Iberia (IB, Madrid Barajas) will acquire 20% of Air Europa (UX, Palma de Mallorca) by the end of 2022, and “the next step is to try to get 100% of the company,” Iberia CEO Javier Sánchez-Prieto said after receiving state approval for parent IAG International Airlines Group’s EUR100 million euro (USD104 million) convertible loan to Air Europa parent Globalia.
The state-run lending institution (Instituto de Crédito Oficial - ICO) and sovereign wealth fund (Sociedad Estatal de Participaciones Industriales - SEPI) gave their blessing to the loan IAG promised Globalia in March to ultimately convert into a 20% stake in the troubled airline. In May, IAG CEO Luis Gallego said he anticipated that the loan would be turned into the shareholding within six months.
The next step is to gain the authorisations of three countries’ competition authorities, Sánchez-Prieto told a news conference in the United States capital on the occasion of the inauguration of a route between Madrid Barajas and Washington Dulles, the Spanish news agency EFE reported.
These authorities are Spain, Germany, and the United Kingdom, to which Air Europa operates and which have now been given six months to provide approval for the loan conversion.
Sánchez-Prieto stressed that the 20% shareholding is a financial investment by Iberia and IAG that will not, for now, give them influence in Air Europa’s management. The idea is, he added, to continue working with Globalia, with the competition authorities, and with SEPI to complete 100% ownership of the company.
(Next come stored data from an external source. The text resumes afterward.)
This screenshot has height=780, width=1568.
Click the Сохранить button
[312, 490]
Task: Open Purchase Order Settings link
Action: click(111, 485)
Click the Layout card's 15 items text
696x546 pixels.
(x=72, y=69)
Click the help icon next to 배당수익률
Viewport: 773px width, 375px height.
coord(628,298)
The chief executive also pledged to recover its own profitability in 2022.
Separately, IAG CEO Luis Gallego said during a business event held by the newspaper Expansion in Alcalá de Henares in Spain last week that the Iberia-Air Europa merger would create a fleet of around 70 long-haul aircraft “like KLM Royal Dutch Airlines at Amsterdam Schiphol” at the capital’s Barajas hub. Such a fleet will bring more destinations around the world to the hub and allow more of a vision towards Asia, “one of the regions that will have the most development in the future,” he prognosed.
IAG (Aer Lingus, British Airways, Iberia, LEVEL, and Vueling Airlines) will achieve around 85% of 2019 capacity this summer season, he said, and in general capacity across the North Atlantic will reach pre-pandemic figures. The group has not been affected by the closure of Russian airspace and the war in Ukraine, he added, as only 8% of its supply is directed to Asia.